Amid the pandemic, vaccine distribution is hardly the only reflection of emerging inequalities. The economic shocks of a year living with the virus, as readers of Today’s WorldView are all too aware, are still being measured. The pandemic has accelerated a number of “future-of-work” trends, according to a new report from McKinsey Global Institute, with working from home becoming more common, business travel probably never returning to previous levels, and a host of jobs getting phased out by automation, including the expanding use of robots.
In just China, France, Germany, India, Japan, Spain, Britain and the United States, McKinsey forecasts that 100 million workers will need to find different occupations in the coming years. As my colleague Heather Long reported, sectors like the restaurant industry, hotels and retail may never fully recover.
That belies the resilience of professional roles in big cities, where myriad workers have been able to keep their jobs and maintain their productivity away from offices. New research from the OECD found uninterrupted growth in remote-working jobs in London, Paris, Berlin and Madrid — an outcome whose downstream impact increases the risks of “aggravated urban inequality” in these capitals and other major metropolitan areas.
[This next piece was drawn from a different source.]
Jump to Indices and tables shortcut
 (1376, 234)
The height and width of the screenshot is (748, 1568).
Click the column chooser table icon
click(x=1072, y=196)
Beyond inequities within countries, other gaps are widening between transnational communities. The pandemic led to a deeper drop in global remittances — that is, the money sent back by immigrants to their home countries — than during the 2009 financial crisis. The phenomenon varies country to country, with nations such as Mexico, India and China actually bucking the trend. But, overall, analysts predict potentially devastating consequences in the months to come for countries whose economies significantly depend on these cash flows.
The continued fall in remittances “places these countries at increased risk of experiencing financial crises that would only prolong their post-pandemic recovery,” warned the Economist Intelligence Unit in a new report. “If one emerging economy experiences such a crisis, financial contagion could ensue and destabilize other developing countries.”
The cascading effects of the pandemic are still taking their toll, with tens of millions more people across the world now in desperate need of humanitarian assistance. Aid agencies warn of critical funding shortfalls to meet a greater-than-ever need.
In a letter to G-7 leaders released at the end of last month, numerous humanitarian organizations, U.N. agencies and anti-poverty campaigners called on the world’s wealthy countries to forge a “new global agreement to better predict, prepare and protect the world’s most vulnerable people from the big risks we face.”
“These days if disasters take us by surprise, it’s because we weren’t looking,” said Mark Lowcock, the U.N.’s humanitarian chief and one of the letter’s signatories, in a statement. “As the world grapples with the biggest challenge in a generation, we all need to work smarter, not just harder.”